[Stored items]

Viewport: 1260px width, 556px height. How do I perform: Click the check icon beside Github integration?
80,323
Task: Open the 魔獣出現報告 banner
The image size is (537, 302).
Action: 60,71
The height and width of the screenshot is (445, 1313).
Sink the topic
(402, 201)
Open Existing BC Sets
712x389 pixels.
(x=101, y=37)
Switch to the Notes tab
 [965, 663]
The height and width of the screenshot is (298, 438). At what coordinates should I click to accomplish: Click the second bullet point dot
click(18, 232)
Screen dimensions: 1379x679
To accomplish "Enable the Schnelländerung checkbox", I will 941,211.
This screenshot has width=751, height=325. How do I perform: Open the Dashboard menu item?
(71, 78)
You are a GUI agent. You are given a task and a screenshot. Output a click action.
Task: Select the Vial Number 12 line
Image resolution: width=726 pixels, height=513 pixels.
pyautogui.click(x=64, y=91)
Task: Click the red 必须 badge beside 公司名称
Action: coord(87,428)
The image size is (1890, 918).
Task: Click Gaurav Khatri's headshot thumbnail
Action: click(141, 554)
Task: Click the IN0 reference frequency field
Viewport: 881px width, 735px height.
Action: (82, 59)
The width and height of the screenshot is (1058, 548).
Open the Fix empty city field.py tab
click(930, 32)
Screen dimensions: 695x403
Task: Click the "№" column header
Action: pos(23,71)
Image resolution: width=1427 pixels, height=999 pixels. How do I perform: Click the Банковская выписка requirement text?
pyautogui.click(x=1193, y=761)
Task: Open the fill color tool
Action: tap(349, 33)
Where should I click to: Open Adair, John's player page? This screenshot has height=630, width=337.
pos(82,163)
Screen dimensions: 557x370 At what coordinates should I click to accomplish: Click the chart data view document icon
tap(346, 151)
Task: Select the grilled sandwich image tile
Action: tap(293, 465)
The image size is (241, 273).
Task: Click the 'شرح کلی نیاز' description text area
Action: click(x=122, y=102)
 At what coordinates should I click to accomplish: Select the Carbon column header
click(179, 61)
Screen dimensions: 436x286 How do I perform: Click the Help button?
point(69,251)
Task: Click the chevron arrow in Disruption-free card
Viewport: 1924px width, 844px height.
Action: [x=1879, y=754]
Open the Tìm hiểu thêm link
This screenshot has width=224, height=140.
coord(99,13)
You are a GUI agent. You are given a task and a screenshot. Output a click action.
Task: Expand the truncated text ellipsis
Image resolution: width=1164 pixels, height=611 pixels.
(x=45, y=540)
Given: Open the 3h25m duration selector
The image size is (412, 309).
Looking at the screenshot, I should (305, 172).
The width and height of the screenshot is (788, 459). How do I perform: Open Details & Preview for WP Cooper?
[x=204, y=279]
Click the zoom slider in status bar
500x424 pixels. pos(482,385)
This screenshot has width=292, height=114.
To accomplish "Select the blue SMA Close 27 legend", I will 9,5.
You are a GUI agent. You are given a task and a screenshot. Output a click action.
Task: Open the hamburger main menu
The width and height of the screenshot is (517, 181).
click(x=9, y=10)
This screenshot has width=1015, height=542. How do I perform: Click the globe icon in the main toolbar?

**EXERCISE DETAILS**
Each and every entry needs to be repeated exactly.

**ANSWER TO THIS EXERCISE**
Viewport: 1260px width, 556px height. How do I perform: Click the check icon beside Github integration?
80,323
Task: Open the 魔獣出現報告 banner
The image size is (537, 302).
Action: 60,71
The height and width of the screenshot is (445, 1313).
Sink the topic
(402, 201)
Open Existing BC Sets
712x389 pixels.
(x=101, y=37)
Switch to the Notes tab
 [965, 663]
The height and width of the screenshot is (298, 438). At what coordinates should I click to accomplish: Click the second bullet point dot
click(18, 232)
Screen dimensions: 1379x679
To accomplish "Enable the Schnelländerung checkbox", I will 941,211.
This screenshot has width=751, height=325. How do I perform: Open the Dashboard menu item?
(71, 78)
You are a GUI agent. You are given a task and a screenshot. Output a click action.
Task: Select the Vial Number 12 line
Image resolution: width=726 pixels, height=513 pixels.
pyautogui.click(x=64, y=91)
Task: Click the red 必须 badge beside 公司名称
Action: coord(87,428)
The image size is (1890, 918).
Task: Click Gaurav Khatri's headshot thumbnail
Action: click(141, 554)
Task: Click the IN0 reference frequency field
Viewport: 881px width, 735px height.
Action: (82, 59)
The width and height of the screenshot is (1058, 548).
Open the Fix empty city field.py tab
click(930, 32)
Screen dimensions: 695x403
Task: Click the "№" column header
Action: pos(23,71)
Image resolution: width=1427 pixels, height=999 pixels. How do I perform: Click the Банковская выписка requirement text?
pyautogui.click(x=1193, y=761)
Task: Open the fill color tool
Action: tap(349, 33)
Where should I click to: Open Adair, John's player page? This screenshot has height=630, width=337.
pos(82,163)
Screen dimensions: 557x370 At what coordinates should I click to accomplish: Click the chart data view document icon
tap(346, 151)
Task: Select the grilled sandwich image tile
Action: tap(293, 465)
The image size is (241, 273).
Task: Click the 'شرح کلی نیاز' description text area
Action: click(x=122, y=102)
 At what coordinates should I click to accomplish: Select the Carbon column header
click(179, 61)
Screen dimensions: 436x286 How do I perform: Click the Help button?
point(69,251)
Task: Click the chevron arrow in Disruption-free card
Viewport: 1924px width, 844px height.
Action: [x=1879, y=754]
Open the Tìm hiểu thêm link
This screenshot has width=224, height=140.
coord(99,13)
You are a GUI agent. You are given a task and a screenshot. Output a click action.
Task: Expand the truncated text ellipsis
Image resolution: width=1164 pixels, height=611 pixels.
(x=45, y=540)
Given: Open the 3h25m duration selector
The image size is (412, 309).
Looking at the screenshot, I should (305, 172).
The width and height of the screenshot is (788, 459). How do I perform: Open Details & Preview for WP Cooper?
[x=204, y=279]
Click the zoom slider in status bar
500x424 pixels. pos(482,385)
This screenshot has width=292, height=114.
To accomplish "Select the blue SMA Close 27 legend", I will 9,5.
You are a GUI agent. You are given a task and a screenshot. Output a click action.
Task: Open the hamburger main menu
The width and height of the screenshot is (517, 181).
click(x=9, y=10)
This screenshot has width=1015, height=542. How do I perform: Click the globe icon in the main toolbar?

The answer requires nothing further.